Requirement ▸
How many lines in the data below contain the string "will"? State that number only.

Input records ▸
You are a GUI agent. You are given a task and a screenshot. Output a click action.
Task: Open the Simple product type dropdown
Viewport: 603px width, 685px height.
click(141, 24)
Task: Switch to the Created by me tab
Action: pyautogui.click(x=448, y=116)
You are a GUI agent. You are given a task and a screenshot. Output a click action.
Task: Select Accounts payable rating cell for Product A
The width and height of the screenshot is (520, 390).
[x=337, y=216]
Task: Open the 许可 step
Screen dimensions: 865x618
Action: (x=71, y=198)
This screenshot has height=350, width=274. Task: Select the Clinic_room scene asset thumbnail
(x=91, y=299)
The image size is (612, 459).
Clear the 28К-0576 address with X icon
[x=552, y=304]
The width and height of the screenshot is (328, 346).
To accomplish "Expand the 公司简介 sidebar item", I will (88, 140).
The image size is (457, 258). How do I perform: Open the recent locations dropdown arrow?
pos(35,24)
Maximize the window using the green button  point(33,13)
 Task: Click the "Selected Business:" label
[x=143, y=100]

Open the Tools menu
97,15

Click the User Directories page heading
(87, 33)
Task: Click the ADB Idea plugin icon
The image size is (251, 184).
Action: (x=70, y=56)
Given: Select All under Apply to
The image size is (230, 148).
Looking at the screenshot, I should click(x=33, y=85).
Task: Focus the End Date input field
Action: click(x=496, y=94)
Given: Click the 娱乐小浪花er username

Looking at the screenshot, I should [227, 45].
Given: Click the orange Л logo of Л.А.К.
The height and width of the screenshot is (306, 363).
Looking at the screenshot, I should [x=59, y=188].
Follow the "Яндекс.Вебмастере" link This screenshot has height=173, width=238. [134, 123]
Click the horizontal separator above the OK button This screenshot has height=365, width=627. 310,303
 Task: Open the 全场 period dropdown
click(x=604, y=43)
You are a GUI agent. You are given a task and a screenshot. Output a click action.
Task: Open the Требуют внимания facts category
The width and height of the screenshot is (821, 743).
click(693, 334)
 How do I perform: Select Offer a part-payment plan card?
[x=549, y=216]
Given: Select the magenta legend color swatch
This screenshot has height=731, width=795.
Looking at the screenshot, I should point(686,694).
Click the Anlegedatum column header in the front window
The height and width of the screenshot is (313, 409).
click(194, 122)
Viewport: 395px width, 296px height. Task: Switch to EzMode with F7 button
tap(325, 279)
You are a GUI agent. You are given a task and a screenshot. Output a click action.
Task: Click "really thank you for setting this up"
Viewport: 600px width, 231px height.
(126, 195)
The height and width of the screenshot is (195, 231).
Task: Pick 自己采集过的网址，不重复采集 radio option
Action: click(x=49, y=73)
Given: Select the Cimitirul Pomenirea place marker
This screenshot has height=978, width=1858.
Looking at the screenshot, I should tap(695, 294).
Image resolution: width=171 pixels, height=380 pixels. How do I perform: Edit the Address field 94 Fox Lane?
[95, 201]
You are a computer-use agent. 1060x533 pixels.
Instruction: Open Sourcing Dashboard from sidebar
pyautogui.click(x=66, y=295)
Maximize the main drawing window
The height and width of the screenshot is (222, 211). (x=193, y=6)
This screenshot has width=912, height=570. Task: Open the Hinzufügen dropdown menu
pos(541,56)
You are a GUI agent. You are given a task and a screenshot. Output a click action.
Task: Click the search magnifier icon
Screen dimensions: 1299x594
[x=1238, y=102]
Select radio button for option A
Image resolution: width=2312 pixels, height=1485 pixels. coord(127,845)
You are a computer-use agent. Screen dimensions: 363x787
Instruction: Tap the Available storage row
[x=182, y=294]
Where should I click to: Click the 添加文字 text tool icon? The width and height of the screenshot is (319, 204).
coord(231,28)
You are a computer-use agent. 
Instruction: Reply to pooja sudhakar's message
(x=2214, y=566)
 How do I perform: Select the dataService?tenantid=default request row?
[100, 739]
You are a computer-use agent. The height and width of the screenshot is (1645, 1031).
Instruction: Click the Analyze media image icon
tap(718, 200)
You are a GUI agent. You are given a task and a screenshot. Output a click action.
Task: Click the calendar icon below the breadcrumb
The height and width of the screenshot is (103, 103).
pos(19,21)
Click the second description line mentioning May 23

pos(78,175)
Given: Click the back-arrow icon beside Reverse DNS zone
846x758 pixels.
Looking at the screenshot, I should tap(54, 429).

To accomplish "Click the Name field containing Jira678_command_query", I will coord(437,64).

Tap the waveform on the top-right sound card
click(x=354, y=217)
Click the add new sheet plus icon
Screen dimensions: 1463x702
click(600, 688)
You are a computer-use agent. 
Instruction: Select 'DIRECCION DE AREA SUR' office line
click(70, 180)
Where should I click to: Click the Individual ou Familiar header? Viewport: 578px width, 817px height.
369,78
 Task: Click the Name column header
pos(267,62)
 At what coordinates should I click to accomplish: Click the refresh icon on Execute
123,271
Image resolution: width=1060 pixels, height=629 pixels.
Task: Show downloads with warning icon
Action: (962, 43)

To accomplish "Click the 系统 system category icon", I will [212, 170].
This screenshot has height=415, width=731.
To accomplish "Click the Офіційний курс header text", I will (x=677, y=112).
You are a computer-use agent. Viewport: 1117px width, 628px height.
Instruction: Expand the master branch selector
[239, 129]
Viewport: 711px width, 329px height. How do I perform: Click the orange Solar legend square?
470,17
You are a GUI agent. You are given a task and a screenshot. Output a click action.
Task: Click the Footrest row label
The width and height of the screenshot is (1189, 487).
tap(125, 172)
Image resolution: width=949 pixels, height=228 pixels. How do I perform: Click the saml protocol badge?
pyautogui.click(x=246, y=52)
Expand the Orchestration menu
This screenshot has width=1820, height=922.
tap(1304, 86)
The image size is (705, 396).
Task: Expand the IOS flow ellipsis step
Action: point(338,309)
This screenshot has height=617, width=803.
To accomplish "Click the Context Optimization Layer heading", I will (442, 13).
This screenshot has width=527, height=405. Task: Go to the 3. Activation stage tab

Reply ▸
5